Note the line containing "Given: Enable the Fill Holes checkbox"; from it through the last line below, give only those lines again, exactly, both ends included, skipping pictures.

(Saved entries)
□ □ □ □ □ □ □

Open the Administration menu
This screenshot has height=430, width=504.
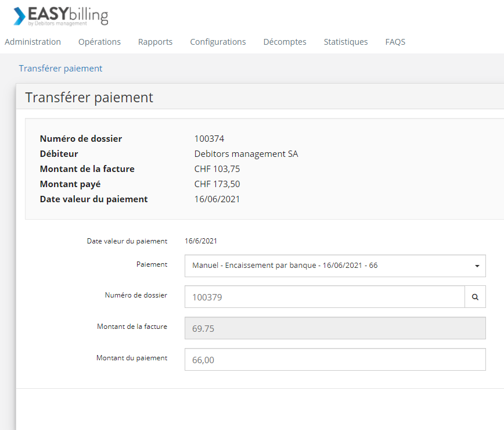[x=33, y=42]
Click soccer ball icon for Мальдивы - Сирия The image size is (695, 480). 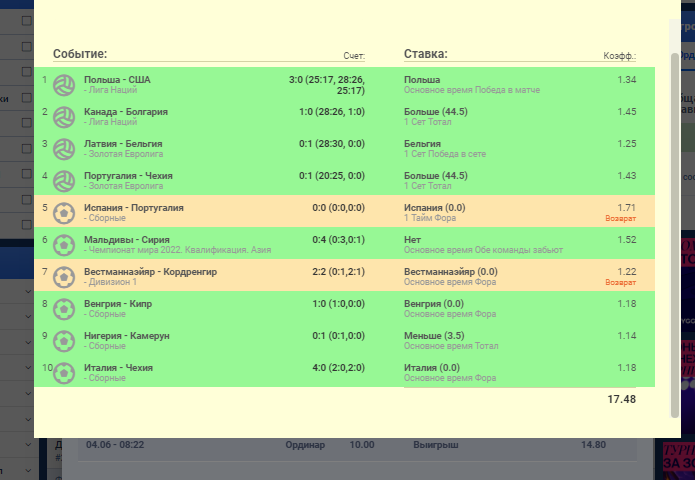[64, 245]
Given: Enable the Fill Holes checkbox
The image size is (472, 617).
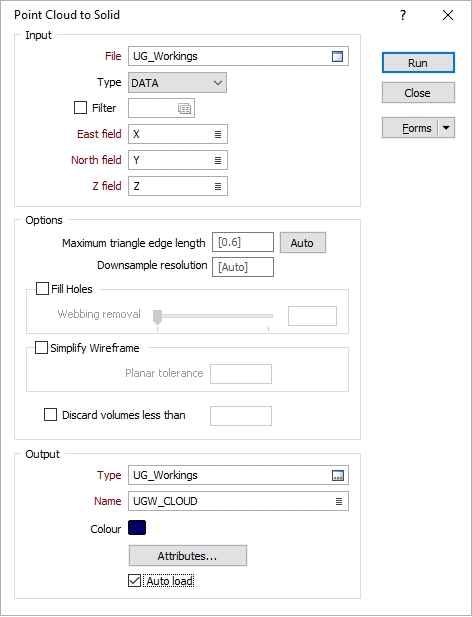Looking at the screenshot, I should [42, 288].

□ □ □ □ □ □ □

Solution to the exercise -
Given: Enable the Fill Holes checkbox
The image size is (472, 617).
Looking at the screenshot, I should [42, 288].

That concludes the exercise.